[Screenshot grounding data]
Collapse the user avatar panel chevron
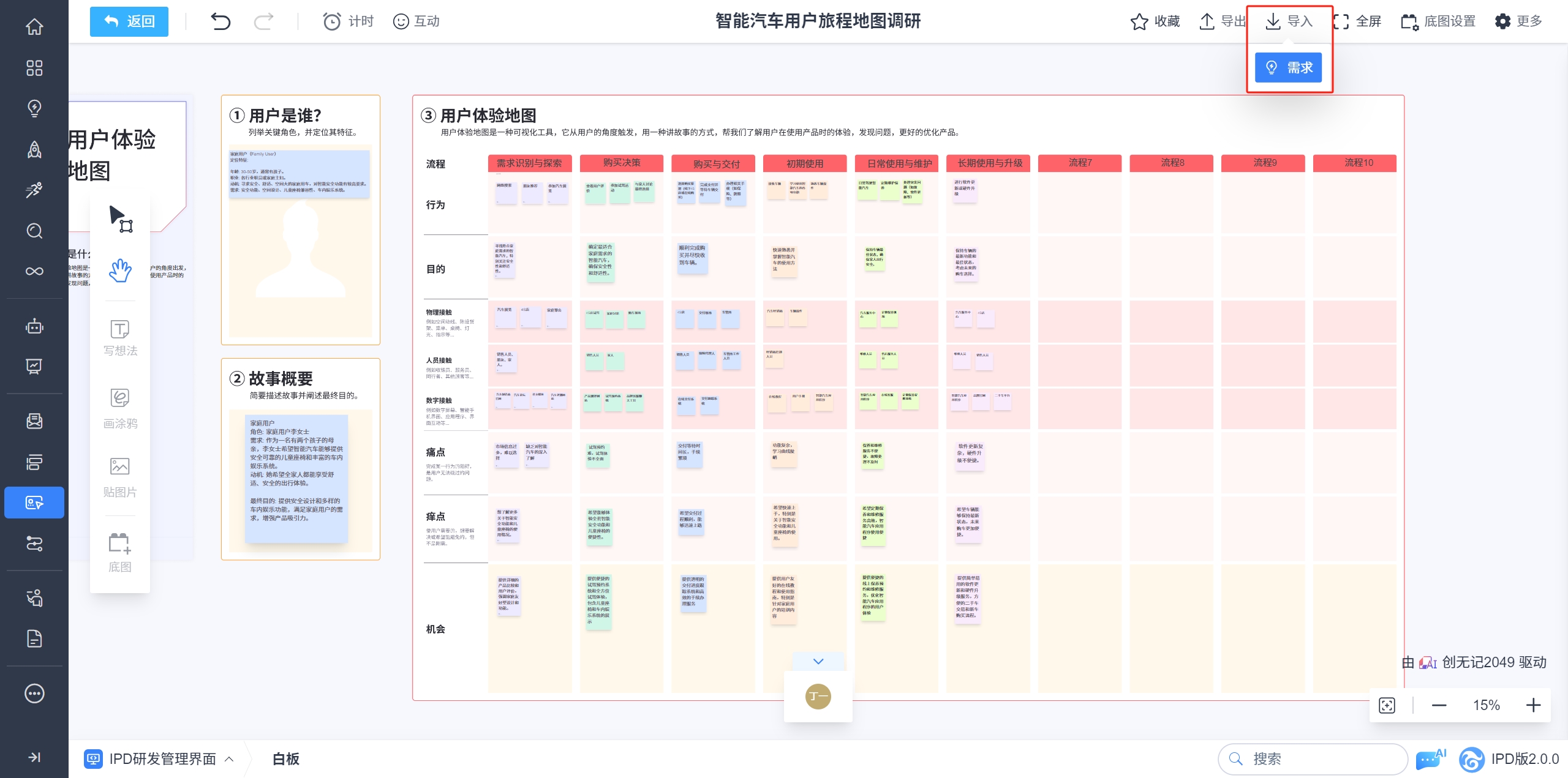Screen dimensions: 1568x778 (x=818, y=661)
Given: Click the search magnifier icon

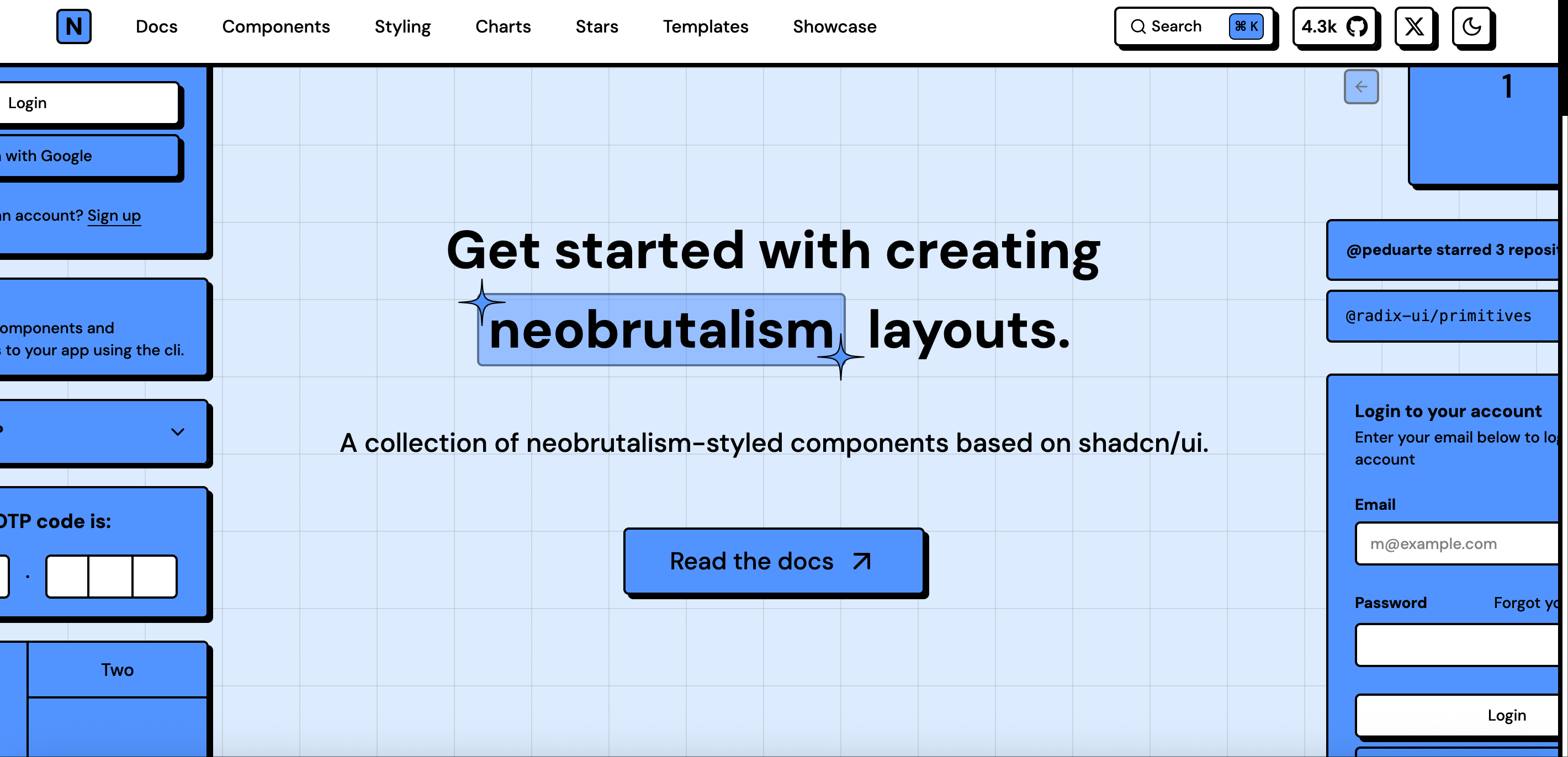Looking at the screenshot, I should [x=1138, y=27].
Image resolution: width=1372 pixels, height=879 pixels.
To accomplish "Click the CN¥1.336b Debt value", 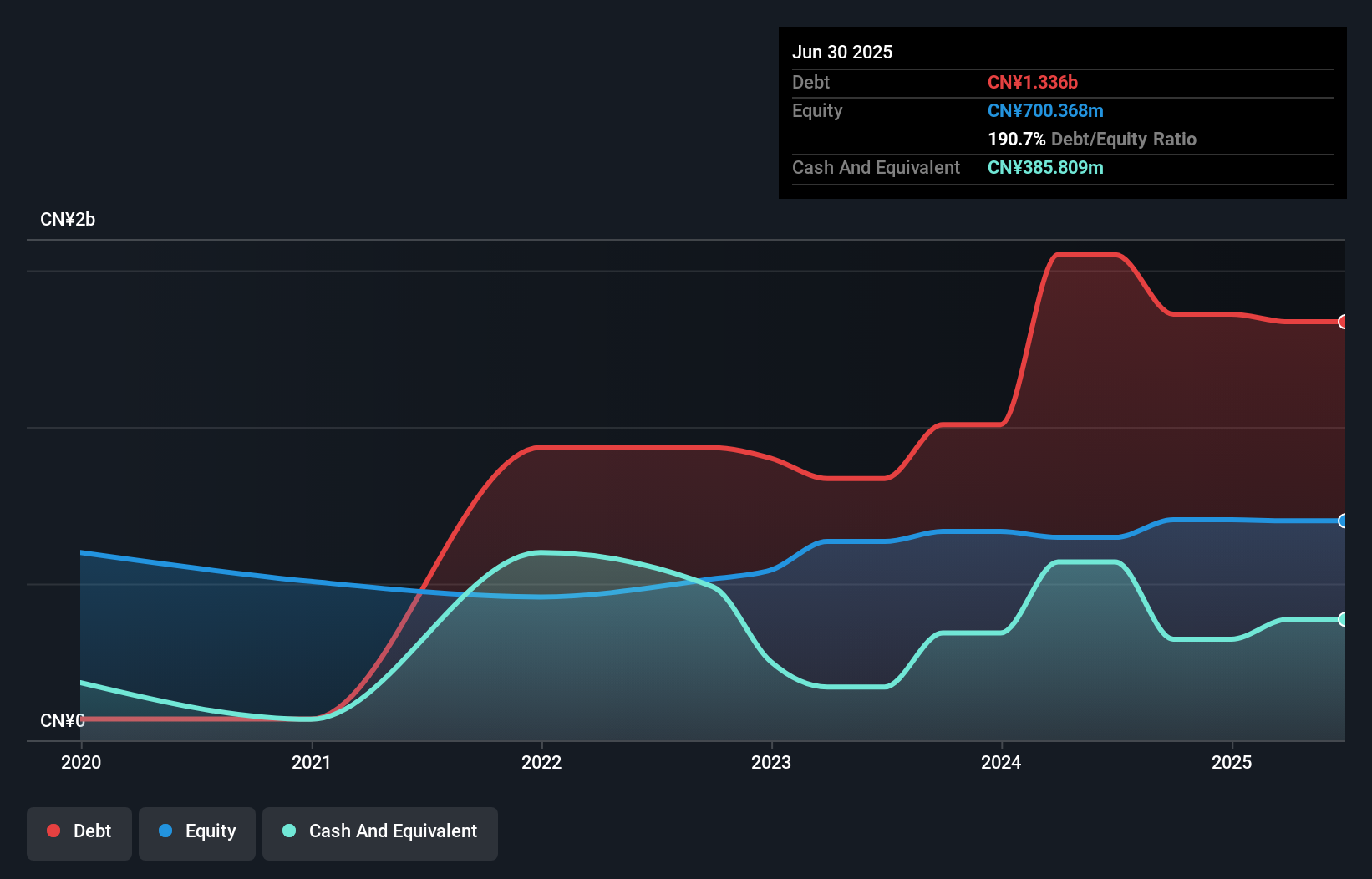I will [x=1033, y=82].
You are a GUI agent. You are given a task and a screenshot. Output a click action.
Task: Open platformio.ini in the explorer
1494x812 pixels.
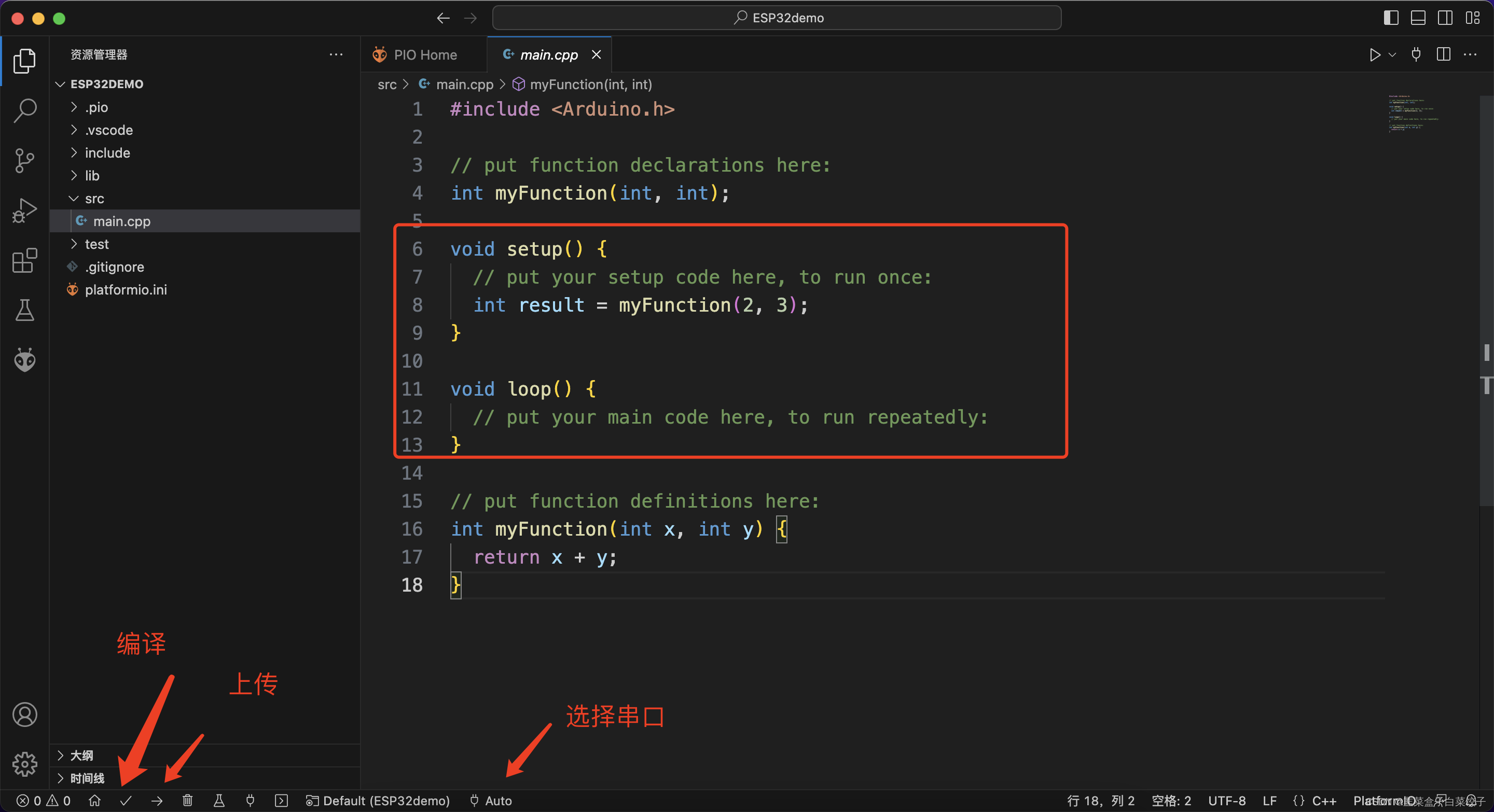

- _REQUIRED WORK_:
What must be output is the exact run of lines from the one holding "You are a GUI" through the end of the entries above, both ends included, minus the pictures.

- _REPLY_:
You are a GUI agent. You are given a task and a screenshot. Output a click action.
Task: Open platformio.ini in the explorer
1494x812 pixels.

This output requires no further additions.